Government assurances are probably well-meant but often come across awkwardly. Thus Mbeki responded to a speech by a Freedom Front delegate to the youth parliament recently by stating that the cabinet had made no decision to ban Afrikaans in higher education. He went on to say: "Even if it looks as if we are hostile to Afrikaans, the fact is that most Afrikaans-speakers are black. For this reason we cannot adopt a stand which results in withdrawing Afrikaans from the country's personality." The clear implication is that the government's attitude towards language rights is dependent not on constitutional principle but on the colour of those who speak a particular language.

University battleground

The next round will probably be fought over the Afrikaans universities. The new bill on higher education removes the right of individual institutions to determine the language of instruction. Afrikaans universities are vulnerable both because there are too many of them and because the proportion of Afrikaans-speaking students has dropped dramatically since 1993. At the Rand Afrikaans University it is down from 73 per cent to 27 per cent; at the University of the Free State from 87 per cent to 61 per cent; at Potchefstroom from 90 per cent to 70 per cent; at Pretoria from 80 per cent to 61 per cent; and at Stellenbosch from 77 per cent to 68 per cent.

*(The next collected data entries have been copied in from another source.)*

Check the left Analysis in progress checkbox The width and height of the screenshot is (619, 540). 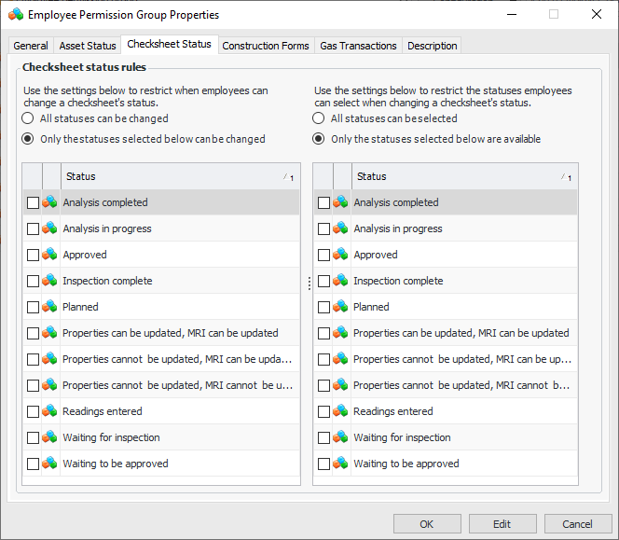tap(33, 228)
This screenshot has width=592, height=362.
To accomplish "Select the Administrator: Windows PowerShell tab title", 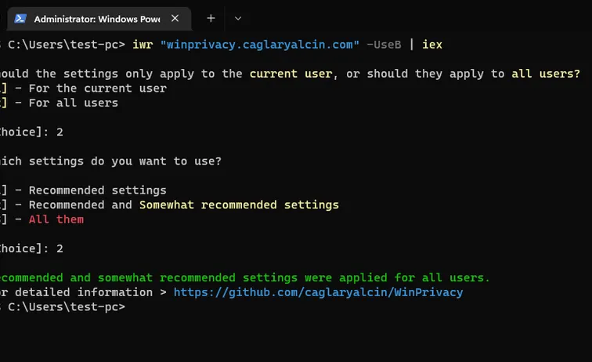I will coord(97,18).
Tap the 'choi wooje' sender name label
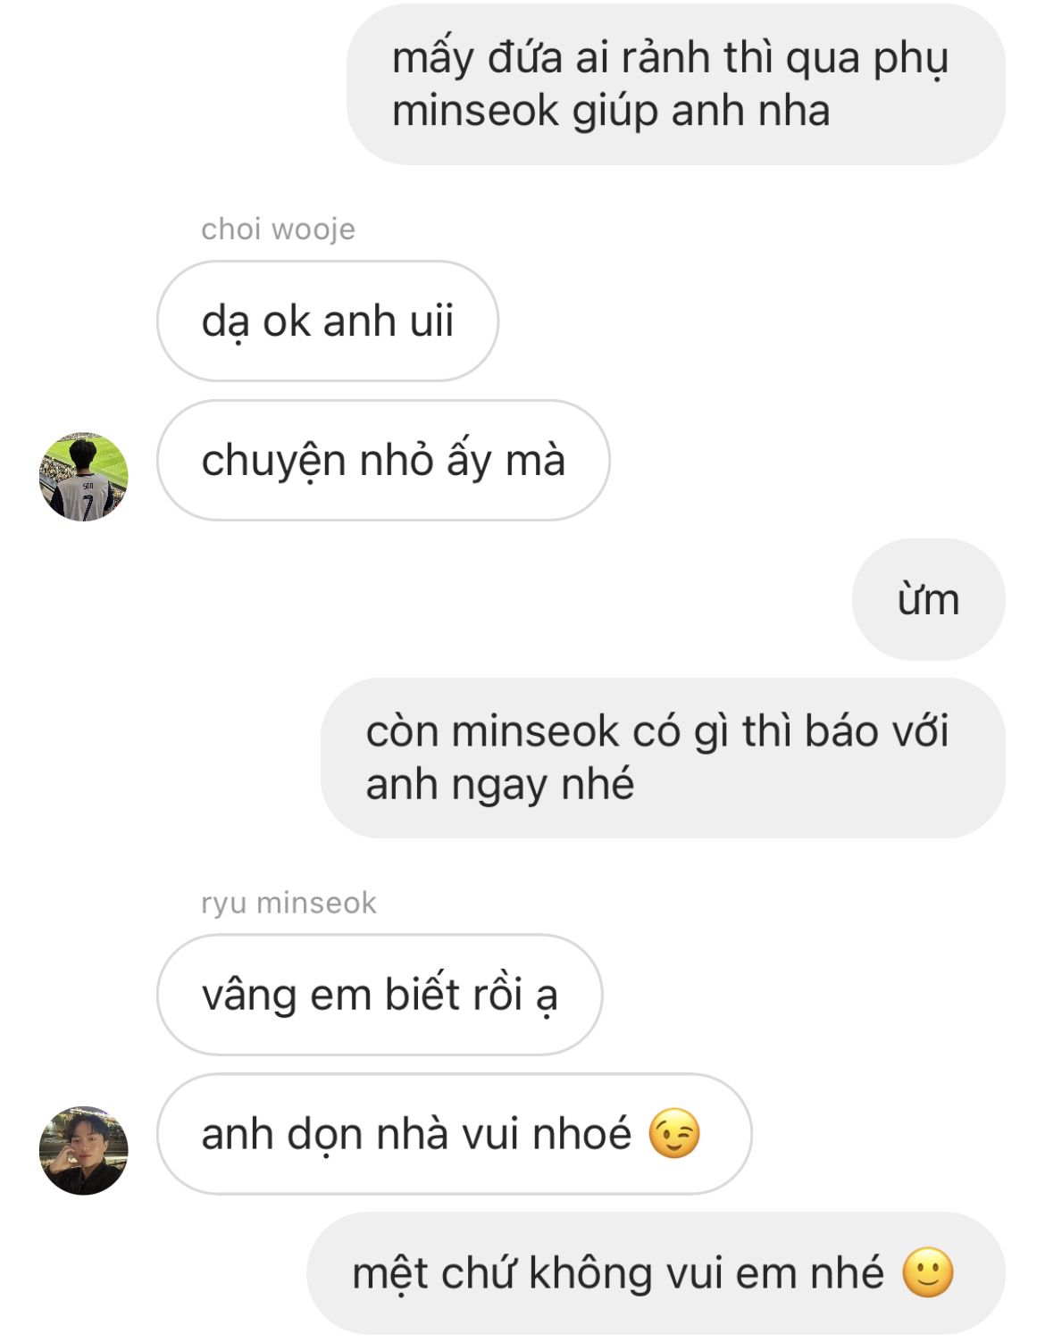Viewport: 1045px width, 1342px height. point(278,229)
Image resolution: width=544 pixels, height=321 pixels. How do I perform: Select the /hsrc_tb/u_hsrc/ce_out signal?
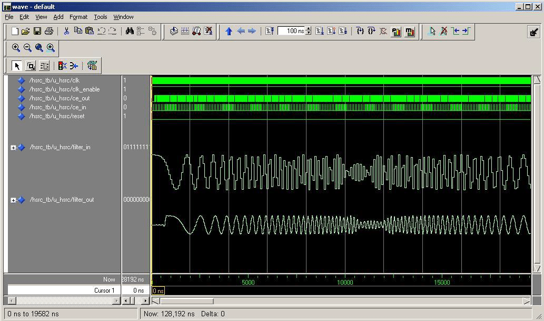tap(60, 98)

This situation is the result of the English flight from the old liberal universities on the one hand, and of the influx of blacks on the other. There are straws in the wind suggesting that these two student groups might team up to force the more rapid Anglicisation of the Afrikaans universities. In a recent speech at Stellenbosch, Sibusiso Bengu, the minister of education, strongly criticised the university's language and identity policy, warning that the survival of Afrikaans did not lie in "language domination or the creation of language enclaves but in interaction" and in making Afrikaans universities "accessible in equal measure for all South Africans". The conclusion of virtually everyone present was that the minister was insisting on a fully fledged system of dual medium instruction at undergraduate level.

The one hopeful aspect of the new higher education bill is its strong emphasis on regionalisation. With Afrikaans spoken by 60 per cent of the Western Cape population, Stellenbosch must stand some chance of remaining a predominantly Afrikaans institution; the chances for the northern universities are anybody's guess.

Dialogue is possible

Jakes Cerwel, Mandela's cabinet secretary, who once taught Afrikaans at the University of the Western Cape, believes that retaining Afrikaans as a medium for scientific and other instruction must be part of nation building. Another leading ANC thinker, Joel Netshitenze, expresses a similar view: "With regard to the national question: race, ethnic origins, language and sometimes religion have important roles to play in defining a person's identity. These identities do not fade away in the melting pot of a broad South Africanism."

If this is the prevailing view within the ANC then there is more than enough ground for dialogue. But one never knows for certain which tendency has the upper hand in the ANC when it comes to nation building. There is a hardliner faction for whom the eradication of Afrikaans as a public language is a symbolic substitute for its lack of a military victory over the apartheid state.

For Afrikaners and all other Afrikaans speakers the best course of action may well be to establish an umbrella organisation and agree on what realistically can be demanded before entering into a dialogue with the state. The ANC understandably would prefer to deal with a fragmented group, playing one faction off against another. The danger of such a policy is that the language issue could fester and spread its infection throughout the body politic.